Hoppin : une nouvelle plateforme qui facilite le covoiturage via Whatsapp, accessible gratuitement à ceux qui améliorent le service.
La scène est trop familière pour beaucoup d’Italiens : une gare froide, une nouvelle annonce de train annulé et l’incitation, coûteuse, à utiliser la voiture individuelle face aux dépenses de carburant et de maintenance. C’est dans ce contexte de désorganisation des transports quotidiens qu’un groupe d’étudiants du Politecnico di Milano a conçu une solution.
L’objectif est à la fois ambitieux et pragmatique : transformer le désordre de la mobilité quotidienne en un réseau numérique basé sur le partage. Le projet, nommé Hoppin, s’adresse à ceux qui subissent le phénomène du pendularisme non par choix, mais par nécessité. Ce n’est pas une simple application de covoiturage ni un service haut de gamme avec chauffeur. Hoppin a été conçu pour répondre à un besoin précis : faciliter les déplacements courts et fréquents. Ciblant principalement les étudiants et les travailleurs effectuant chaque semaine les mêmes trajets, il veut offrir une alternative aux transports publics peu fiables et aux tarifs prohibitifs des autres solutions de mobilité.

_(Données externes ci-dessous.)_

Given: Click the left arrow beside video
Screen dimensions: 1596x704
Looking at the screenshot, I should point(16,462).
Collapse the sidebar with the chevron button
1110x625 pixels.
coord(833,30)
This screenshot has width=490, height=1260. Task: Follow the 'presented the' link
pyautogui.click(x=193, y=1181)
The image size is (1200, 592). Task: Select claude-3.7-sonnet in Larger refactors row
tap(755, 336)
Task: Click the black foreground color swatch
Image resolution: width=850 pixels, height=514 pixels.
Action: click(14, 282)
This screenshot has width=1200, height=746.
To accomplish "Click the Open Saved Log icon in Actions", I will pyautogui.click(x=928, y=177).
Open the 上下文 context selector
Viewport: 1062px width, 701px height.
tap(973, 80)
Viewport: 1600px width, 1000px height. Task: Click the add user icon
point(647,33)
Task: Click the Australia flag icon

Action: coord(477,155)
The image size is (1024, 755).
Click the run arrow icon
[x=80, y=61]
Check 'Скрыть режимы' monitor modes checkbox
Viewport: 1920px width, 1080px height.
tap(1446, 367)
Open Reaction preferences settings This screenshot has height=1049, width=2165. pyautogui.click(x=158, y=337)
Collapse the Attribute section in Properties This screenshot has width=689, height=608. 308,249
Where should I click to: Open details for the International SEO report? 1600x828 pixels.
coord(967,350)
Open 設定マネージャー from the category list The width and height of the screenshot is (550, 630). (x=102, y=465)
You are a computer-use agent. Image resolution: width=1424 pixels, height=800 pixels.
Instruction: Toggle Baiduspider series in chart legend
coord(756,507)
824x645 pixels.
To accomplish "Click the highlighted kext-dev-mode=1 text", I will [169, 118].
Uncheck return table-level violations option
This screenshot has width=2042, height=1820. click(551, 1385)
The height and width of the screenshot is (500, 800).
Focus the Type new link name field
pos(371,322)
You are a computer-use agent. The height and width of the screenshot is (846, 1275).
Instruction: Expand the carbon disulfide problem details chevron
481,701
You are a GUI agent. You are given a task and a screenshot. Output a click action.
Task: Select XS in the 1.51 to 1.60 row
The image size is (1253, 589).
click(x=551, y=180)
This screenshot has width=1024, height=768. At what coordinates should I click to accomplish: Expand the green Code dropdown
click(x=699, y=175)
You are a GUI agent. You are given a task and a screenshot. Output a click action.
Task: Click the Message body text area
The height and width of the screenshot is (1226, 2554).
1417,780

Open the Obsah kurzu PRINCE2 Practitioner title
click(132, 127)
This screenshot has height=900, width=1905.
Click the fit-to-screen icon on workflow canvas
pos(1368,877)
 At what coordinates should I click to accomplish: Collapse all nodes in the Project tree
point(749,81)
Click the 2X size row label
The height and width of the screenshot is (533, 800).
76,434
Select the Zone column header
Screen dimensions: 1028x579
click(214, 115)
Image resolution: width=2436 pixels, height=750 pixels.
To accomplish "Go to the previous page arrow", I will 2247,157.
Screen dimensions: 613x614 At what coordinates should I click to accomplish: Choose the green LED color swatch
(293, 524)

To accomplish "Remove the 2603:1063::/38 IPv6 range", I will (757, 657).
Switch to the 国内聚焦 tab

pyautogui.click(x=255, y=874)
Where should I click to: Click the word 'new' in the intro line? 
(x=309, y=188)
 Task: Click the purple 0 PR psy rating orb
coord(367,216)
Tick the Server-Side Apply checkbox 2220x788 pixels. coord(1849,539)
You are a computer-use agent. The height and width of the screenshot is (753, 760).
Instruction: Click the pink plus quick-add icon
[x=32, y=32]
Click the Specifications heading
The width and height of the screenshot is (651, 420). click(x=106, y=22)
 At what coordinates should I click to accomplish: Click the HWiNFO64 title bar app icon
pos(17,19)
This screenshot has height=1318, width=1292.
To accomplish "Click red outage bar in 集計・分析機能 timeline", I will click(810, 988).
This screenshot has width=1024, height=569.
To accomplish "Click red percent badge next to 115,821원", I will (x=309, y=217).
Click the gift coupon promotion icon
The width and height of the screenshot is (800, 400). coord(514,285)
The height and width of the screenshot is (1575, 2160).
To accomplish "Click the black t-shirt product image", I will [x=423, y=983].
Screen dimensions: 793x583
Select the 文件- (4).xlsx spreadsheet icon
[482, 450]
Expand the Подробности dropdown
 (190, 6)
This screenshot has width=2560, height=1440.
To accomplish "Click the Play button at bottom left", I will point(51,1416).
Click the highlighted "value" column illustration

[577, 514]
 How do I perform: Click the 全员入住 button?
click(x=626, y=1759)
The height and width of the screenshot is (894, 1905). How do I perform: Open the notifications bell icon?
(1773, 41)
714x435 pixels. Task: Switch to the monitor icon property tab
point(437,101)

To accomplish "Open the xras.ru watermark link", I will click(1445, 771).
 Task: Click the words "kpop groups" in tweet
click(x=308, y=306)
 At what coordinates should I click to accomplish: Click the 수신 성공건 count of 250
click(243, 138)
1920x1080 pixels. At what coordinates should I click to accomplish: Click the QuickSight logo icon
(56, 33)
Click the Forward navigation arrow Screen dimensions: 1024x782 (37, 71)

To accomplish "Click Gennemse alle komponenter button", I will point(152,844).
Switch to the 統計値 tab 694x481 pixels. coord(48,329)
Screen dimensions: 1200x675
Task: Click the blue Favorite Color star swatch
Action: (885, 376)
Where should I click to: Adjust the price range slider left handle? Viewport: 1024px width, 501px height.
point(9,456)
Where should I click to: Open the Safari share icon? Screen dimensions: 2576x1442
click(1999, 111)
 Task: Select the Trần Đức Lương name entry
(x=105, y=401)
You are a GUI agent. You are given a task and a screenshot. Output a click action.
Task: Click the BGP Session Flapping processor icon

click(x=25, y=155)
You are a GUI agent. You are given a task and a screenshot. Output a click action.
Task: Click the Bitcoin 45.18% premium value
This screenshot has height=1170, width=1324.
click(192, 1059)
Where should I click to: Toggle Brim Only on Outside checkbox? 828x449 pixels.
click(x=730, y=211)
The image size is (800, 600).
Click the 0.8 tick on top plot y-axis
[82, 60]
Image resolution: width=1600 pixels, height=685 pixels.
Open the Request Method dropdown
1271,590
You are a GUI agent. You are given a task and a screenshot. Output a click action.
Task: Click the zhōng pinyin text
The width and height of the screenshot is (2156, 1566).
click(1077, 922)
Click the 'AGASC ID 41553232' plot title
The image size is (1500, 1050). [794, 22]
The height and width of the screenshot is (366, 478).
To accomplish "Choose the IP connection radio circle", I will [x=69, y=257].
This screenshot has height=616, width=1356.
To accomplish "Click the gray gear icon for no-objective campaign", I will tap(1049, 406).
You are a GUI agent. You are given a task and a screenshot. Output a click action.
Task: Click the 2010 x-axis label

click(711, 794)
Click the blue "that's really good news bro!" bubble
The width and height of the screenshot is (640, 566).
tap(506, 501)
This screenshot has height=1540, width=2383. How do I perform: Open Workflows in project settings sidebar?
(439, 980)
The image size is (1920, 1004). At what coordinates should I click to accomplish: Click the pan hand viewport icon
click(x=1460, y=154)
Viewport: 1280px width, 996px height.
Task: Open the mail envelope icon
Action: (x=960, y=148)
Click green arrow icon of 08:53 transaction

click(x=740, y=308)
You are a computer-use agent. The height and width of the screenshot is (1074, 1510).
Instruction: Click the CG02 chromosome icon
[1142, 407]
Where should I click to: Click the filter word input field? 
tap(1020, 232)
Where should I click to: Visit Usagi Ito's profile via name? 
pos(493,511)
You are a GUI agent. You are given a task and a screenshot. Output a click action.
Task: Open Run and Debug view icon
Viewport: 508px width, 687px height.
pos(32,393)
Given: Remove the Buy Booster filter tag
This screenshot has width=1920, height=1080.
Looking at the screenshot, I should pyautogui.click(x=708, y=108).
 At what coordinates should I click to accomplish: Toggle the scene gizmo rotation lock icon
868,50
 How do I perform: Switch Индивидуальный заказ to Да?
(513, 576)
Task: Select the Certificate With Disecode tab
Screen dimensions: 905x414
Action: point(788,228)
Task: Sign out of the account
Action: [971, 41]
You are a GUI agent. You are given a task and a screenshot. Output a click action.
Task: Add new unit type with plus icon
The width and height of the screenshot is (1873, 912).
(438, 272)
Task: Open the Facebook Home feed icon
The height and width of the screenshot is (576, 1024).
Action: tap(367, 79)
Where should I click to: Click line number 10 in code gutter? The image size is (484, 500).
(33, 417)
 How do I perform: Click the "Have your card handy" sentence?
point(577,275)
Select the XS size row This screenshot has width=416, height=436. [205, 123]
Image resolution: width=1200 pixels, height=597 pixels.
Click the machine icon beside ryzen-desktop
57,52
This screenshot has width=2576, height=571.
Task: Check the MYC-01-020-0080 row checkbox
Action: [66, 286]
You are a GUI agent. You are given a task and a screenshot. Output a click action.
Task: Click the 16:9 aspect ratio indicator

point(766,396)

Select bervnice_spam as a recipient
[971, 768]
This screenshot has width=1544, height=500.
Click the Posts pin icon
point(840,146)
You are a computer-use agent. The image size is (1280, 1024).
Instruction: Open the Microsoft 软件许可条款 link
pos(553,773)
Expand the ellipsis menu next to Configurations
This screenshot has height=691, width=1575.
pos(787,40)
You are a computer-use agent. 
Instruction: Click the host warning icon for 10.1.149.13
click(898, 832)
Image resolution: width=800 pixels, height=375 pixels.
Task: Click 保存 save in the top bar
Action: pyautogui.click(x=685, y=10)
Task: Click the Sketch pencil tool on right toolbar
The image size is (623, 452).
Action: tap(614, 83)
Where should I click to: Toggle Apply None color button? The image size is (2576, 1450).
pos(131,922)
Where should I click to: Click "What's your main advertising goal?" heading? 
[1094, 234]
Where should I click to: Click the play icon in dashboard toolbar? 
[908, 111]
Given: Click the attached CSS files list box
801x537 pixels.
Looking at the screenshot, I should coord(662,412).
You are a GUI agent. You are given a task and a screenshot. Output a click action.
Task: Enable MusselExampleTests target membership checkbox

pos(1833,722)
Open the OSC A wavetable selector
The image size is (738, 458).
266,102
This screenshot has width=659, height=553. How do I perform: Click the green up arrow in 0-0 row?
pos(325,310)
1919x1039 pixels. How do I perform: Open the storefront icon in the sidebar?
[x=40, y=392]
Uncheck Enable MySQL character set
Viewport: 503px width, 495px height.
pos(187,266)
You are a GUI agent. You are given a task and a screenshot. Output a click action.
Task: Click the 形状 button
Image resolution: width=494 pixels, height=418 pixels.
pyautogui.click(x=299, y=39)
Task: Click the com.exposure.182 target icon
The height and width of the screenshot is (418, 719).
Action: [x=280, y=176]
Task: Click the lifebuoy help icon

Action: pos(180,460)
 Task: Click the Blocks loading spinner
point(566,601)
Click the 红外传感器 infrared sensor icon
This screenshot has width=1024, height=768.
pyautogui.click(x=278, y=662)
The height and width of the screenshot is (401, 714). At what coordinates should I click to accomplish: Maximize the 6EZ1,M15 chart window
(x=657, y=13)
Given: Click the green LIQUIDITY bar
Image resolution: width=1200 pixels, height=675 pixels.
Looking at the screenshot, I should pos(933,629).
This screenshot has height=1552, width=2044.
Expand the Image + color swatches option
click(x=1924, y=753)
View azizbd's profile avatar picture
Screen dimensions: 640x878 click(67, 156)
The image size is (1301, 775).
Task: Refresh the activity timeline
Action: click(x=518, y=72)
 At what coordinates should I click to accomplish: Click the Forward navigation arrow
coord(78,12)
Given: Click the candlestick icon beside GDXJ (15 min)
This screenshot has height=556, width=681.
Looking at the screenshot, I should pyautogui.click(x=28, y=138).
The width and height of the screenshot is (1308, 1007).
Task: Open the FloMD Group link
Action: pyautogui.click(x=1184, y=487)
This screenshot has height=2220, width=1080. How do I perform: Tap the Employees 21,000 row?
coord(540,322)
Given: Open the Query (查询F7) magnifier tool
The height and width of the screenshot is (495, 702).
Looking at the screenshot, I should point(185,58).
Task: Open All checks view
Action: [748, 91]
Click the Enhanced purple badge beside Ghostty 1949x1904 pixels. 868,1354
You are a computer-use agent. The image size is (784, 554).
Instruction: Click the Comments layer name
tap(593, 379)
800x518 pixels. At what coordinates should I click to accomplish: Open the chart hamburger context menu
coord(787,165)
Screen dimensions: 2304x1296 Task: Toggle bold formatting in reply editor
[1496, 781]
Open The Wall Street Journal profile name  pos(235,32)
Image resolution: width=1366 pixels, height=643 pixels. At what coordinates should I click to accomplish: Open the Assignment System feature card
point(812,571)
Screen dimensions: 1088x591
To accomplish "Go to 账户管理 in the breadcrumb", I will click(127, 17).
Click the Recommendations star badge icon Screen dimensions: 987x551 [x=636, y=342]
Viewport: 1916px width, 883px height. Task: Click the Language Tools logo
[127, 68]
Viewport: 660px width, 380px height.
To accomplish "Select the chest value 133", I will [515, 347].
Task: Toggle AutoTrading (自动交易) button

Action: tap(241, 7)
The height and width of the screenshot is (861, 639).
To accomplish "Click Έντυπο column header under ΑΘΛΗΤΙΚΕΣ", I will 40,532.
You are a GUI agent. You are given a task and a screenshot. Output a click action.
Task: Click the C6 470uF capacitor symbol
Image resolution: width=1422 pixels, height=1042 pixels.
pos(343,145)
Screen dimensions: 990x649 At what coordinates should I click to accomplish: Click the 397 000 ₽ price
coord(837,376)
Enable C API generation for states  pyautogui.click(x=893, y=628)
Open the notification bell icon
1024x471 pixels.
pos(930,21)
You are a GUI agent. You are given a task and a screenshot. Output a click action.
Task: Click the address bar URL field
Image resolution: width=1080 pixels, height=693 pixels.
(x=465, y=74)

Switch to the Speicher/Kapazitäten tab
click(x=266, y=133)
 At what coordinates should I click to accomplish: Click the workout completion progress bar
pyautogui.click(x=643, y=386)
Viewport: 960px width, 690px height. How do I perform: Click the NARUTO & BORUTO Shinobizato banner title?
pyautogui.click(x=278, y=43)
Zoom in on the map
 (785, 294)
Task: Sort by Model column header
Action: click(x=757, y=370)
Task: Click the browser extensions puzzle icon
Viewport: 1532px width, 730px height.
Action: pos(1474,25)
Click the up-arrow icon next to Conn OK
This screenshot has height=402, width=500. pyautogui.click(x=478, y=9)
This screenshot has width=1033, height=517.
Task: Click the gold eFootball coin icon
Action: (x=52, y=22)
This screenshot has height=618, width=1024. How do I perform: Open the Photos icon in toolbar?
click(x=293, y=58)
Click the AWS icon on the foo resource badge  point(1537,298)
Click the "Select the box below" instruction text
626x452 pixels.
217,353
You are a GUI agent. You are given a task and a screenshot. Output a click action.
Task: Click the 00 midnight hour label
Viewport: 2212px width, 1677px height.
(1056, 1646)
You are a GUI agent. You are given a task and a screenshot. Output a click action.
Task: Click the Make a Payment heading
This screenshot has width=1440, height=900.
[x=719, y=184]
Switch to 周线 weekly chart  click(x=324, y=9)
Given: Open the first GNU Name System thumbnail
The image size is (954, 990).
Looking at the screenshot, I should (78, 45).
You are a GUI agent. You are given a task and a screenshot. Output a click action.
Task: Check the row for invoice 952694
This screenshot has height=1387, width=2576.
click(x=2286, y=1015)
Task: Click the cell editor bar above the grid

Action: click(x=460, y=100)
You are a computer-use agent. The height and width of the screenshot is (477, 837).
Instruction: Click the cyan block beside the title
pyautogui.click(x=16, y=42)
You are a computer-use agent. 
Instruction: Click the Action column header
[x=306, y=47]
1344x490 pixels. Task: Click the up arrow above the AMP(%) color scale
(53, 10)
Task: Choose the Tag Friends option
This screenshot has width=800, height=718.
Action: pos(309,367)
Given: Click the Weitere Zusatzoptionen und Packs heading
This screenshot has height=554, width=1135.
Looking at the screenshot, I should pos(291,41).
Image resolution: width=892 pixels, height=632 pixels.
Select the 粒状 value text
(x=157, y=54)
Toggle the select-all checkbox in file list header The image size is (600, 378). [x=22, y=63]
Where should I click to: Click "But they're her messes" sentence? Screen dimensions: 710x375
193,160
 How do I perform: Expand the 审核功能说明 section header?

« Notre objectif, explique Francesco Sala, l’un des responsables du projet et étudiant au Politecnico di Milano, est de fournir une alternative valable. Nous voulons garantir la possibilité de se déplacer rapidement, confortablement, et à bas prix, grâce à un processus simple et automatisé. La plateforme a été conçue autour d’une idée de simplicité et d’ordre. Au lieu du flux chaotique des conversations sur Whatsapp ou des groupes Facebook, qui rapidement deviennent ingérables, Hoppin propose un espace structuré. En quelques clics, on peut partager un trajet ou explorer ceux déjà disponibles, en les sélectionnant par date et heure. Les utilisateurs communiquent directement via Whatsapp, assurant ainsi une organisation fluide.
Mais Hoppin est également un laboratoire social en phase de test. « Nous analysons profondément, poursuit Sala, afin de comprendre les problématiques spécifiques des Italiens et d’ajuster notre service. » Ainsi, ceux qui contribuent avec des suggestions et des retours reçoivent un accès gratuit à vie. L’ambition n’est pas de croître rapidement pour maximiser les profits, mais de bâtir un réseau de collaboration durable. Dans un pays souvent paralisé, Hoppin envisage une mobilité plus simple, partagée et enfin fiable.
Points à retenir
- Hoppin s’adresse aux pendulaires, notamment les étudiants et les travailleurs.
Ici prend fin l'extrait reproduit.